Items from a data source:
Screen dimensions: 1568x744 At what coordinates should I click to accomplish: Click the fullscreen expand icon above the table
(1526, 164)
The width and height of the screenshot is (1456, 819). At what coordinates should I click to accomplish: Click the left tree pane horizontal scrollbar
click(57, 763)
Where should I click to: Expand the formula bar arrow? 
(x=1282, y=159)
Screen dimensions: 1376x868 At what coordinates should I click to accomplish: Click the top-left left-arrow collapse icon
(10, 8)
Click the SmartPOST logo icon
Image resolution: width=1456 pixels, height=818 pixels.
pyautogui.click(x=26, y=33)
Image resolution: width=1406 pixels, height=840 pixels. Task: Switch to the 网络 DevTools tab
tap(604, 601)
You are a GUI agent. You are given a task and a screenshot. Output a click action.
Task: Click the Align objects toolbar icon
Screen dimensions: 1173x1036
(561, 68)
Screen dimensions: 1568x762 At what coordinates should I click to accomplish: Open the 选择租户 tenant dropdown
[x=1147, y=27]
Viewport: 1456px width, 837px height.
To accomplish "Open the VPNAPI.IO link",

[Activity]
The full set of records should be duplicated exactly.

[Exercise solution]
Screen dimensions: 1568x744 At what coordinates should I click to accomplish: Click the fullscreen expand icon above the table
(1526, 164)
The width and height of the screenshot is (1456, 819). At what coordinates should I click to accomplish: Click the left tree pane horizontal scrollbar
click(57, 763)
Where should I click to: Expand the formula bar arrow? 
(x=1282, y=159)
Screen dimensions: 1376x868 At what coordinates should I click to accomplish: Click the top-left left-arrow collapse icon
(10, 8)
Click the SmartPOST logo icon
Image resolution: width=1456 pixels, height=818 pixels.
pyautogui.click(x=26, y=33)
Image resolution: width=1406 pixels, height=840 pixels. Task: Switch to the 网络 DevTools tab
tap(604, 601)
You are a GUI agent. You are given a task and a screenshot. Output a click action.
Task: Click the Align objects toolbar icon
Screen dimensions: 1173x1036
(561, 68)
Screen dimensions: 1568x762 At what coordinates should I click to accomplish: Open the 选择租户 tenant dropdown
[x=1147, y=27]
Viewport: 1456px width, 837px height.
To accomplish "Open the VPNAPI.IO link",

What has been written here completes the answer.